1PSI Risk Classes & Mortality
| Class | Score | 30-Day Mortality | Recommended Setting |
|---|---|---|---|
| I | Age ≤50 + no comorbidities + no abnormal signs | 0.1% | Outpatient |
| II | ≤70 | 0.6% | Outpatient |
| III | 71–90 | 2.8% | Outpatient or brief inpatient |
| IV | 91–130 | 8.2% | Inpatient |
| V | >130 | 29.2% | Inpatient (consider ICU) |
CAP Antibiotic Recommendations — IDSA/ATS 2019
- Outpatient (Class I–III), previously healthy, no recent antibiotics: Amoxicillin 500 mg TDS × 5 days. Or doxycycline 100 mg BD × 5 days (atypical cover). Azithromycin if low local pneumococcal resistance
- Outpatient with comorbidities (diabetes, heart/lung/liver/renal disease, immunosuppression): Amoxicillin-clavulanate 875/125 mg BD + azithromycin 500 mg OD × 5 days. Or respiratory fluoroquinolone (levofloxacin 750 mg OD × 5 days)
- Inpatient, non-ICU (Class IV): IV β-lactam (ampicillin-sulbactam 3g QID, or ceftriaxone 1–2g OD) + azithromycin 500 mg OD. Or respiratory fluoroquinolone monotherapy
- ICU (Class V, severe CAP): IV β-lactam + IV azithromycin or IV fluoroquinolone. Add anti-MRSA coverage (vancomycin or linezolid) if MRSA risk factors. Add anti-Pseudomonal β-lactam if Pseudomonas risk
PSI vs CURB-65 — Key Differences
- PSI (PORT score): 20 variables, validated in 51,000+ patients, better at identifying LOW-risk patients for outpatient treatment, recommended by IDSA/ATS 2007/2019
- CURB-65: 5 variables (Confusion, Urea, RR, BP, Age ≥65), simpler bedside tool, better for quick HIGH-risk identification, endorsed by BTS guidelines
- Either tool is acceptable per IDSA/ATS 2019. PSI is more conservative (fewer unnecessary admissions); CURB-65 is faster
2About the PSI/PORT Score for Pneumonia
The Pneumonia Severity Index (PSI), also known as the PORT (Patient Outcomes Research Team) score, was developed by Fine et al. (NEJM 1997) from a study of nearly 15,000 patients with community-acquired pneumonia. It remains the most extensively validated CAP severity score and is particularly powerful for identifying low-risk patients safe for outpatient treatment — its primary clinical utility.
PSI class I patients (age <50, no comorbidities, normal vitals) have a 30-day mortality of <0.1% and do not require hospital admission in the absence of social or practical barriers. PSI classes II-III carry low-moderate mortality (0.6-2.8%) and can often be managed with short hospital stays or outpatient treatment with close follow-up. Classes IV-V have high mortality (8.2-29.2%) and require hospitalisation with consideration of ICU admission.
In Indian practice, CAP management is complicated by high rates of antibiotic resistance (ESBL-producing Enterobacteriaceae, multidrug-resistant Klebsiella and Acinetobacter in hospital-acquired pneumonia), atypical pathogen burden (Mycoplasma, Chlamydia, Legionella — particularly in outbreaks), and tropical co-infections (melioidosis in northeast India, scrub typhus). PSI should always be used alongside microbiological results and local resistance patterns rather than as a standalone treatment guide.

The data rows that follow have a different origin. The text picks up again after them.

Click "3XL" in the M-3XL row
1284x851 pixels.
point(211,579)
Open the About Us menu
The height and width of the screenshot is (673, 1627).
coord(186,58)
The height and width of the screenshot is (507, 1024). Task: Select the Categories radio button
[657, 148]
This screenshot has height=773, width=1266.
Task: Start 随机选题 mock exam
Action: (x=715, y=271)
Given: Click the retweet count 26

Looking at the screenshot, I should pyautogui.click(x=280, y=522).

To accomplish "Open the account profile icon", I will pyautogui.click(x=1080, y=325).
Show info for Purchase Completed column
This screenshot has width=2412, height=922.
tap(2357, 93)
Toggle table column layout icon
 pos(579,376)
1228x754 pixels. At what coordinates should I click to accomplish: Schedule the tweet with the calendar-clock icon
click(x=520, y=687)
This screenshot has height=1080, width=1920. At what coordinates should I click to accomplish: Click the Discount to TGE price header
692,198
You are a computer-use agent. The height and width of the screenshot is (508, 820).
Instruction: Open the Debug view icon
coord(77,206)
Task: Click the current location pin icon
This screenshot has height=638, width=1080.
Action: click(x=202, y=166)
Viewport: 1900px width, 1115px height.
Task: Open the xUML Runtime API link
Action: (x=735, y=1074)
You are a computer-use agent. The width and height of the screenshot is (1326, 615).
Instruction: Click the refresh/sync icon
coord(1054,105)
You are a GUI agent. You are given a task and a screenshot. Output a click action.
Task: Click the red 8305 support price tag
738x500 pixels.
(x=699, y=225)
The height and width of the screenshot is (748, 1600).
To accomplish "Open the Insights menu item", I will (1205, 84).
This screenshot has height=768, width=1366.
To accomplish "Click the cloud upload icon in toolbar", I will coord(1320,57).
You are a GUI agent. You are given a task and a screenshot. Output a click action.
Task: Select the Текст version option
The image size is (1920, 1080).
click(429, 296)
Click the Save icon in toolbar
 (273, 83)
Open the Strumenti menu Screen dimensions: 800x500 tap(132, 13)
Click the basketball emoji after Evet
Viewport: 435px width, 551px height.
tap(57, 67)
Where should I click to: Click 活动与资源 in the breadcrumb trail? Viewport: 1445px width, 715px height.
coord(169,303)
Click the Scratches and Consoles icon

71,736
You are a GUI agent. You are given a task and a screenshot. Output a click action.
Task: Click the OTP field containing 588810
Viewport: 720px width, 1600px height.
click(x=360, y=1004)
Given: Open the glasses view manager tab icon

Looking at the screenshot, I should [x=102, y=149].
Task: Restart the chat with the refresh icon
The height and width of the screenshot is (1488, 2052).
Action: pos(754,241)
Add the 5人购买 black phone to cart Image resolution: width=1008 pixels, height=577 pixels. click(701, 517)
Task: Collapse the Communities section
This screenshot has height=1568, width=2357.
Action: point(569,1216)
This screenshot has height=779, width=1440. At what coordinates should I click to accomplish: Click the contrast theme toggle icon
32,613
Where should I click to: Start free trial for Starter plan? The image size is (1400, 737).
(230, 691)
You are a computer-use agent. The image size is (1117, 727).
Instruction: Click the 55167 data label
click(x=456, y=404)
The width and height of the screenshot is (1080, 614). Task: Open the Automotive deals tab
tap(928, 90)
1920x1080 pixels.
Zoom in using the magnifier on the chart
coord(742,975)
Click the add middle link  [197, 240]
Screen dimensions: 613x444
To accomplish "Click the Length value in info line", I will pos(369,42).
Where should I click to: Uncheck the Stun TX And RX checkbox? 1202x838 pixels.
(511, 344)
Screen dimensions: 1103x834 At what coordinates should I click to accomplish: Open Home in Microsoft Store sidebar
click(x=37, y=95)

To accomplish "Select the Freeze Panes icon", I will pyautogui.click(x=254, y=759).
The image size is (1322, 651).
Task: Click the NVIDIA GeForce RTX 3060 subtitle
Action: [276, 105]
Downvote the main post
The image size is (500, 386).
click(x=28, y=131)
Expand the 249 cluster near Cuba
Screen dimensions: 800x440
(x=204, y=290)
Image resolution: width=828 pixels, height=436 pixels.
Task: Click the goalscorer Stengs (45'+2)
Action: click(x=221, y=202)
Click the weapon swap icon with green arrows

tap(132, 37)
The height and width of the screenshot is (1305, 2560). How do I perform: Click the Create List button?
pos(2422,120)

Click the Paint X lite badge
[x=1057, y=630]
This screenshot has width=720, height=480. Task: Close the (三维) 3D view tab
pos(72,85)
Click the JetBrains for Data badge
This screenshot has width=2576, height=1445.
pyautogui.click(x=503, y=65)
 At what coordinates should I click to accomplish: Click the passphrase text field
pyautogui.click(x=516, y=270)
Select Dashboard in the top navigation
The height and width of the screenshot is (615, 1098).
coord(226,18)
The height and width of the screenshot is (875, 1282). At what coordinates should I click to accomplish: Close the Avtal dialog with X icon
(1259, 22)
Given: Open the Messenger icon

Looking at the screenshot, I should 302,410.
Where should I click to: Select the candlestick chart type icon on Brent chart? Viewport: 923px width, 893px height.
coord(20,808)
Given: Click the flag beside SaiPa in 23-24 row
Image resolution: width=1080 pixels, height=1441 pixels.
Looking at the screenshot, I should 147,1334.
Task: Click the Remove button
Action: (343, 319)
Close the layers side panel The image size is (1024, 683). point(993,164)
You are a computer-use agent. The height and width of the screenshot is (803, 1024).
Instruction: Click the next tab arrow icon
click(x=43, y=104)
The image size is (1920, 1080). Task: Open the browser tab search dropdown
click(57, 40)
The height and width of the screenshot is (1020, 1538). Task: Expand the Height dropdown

3Frequently asked questions
What is a high PSI score?
PSI Class IV (score 91–130) and Class V (score >130) indicate high-risk pneumonia with 30-day mortality of 8.2% and 29.2% respectively. Class IV/V patients require hospital admission, with Class V typically requiring ICU-level care. PSI Classes I–III (score ≤90) are low-risk and can generally be managed as outpatients with close follow-up.
PSI vs CURB-65 — which is better?
Both are validated tools. PSI (PORT score) uses more variables (20 items) and better identifies low-risk patients for outpatient treatment — more conservative, avoids unnecessary admissions. CURB-65 uses only 5 variables and is quicker at the bedside. IDSA/ATS 2019 recommends either tool. PSI is preferred when identifying low-risk patients; CURB-65 is preferred for quick severity assessment in the ED.
Medical disclaimer: This calculator is for educational and clinical decision-support purposes only. It does not replace clinical judgment or specialist consultation. RxMedCalc is not liable for clinical decisions made solely on this tool.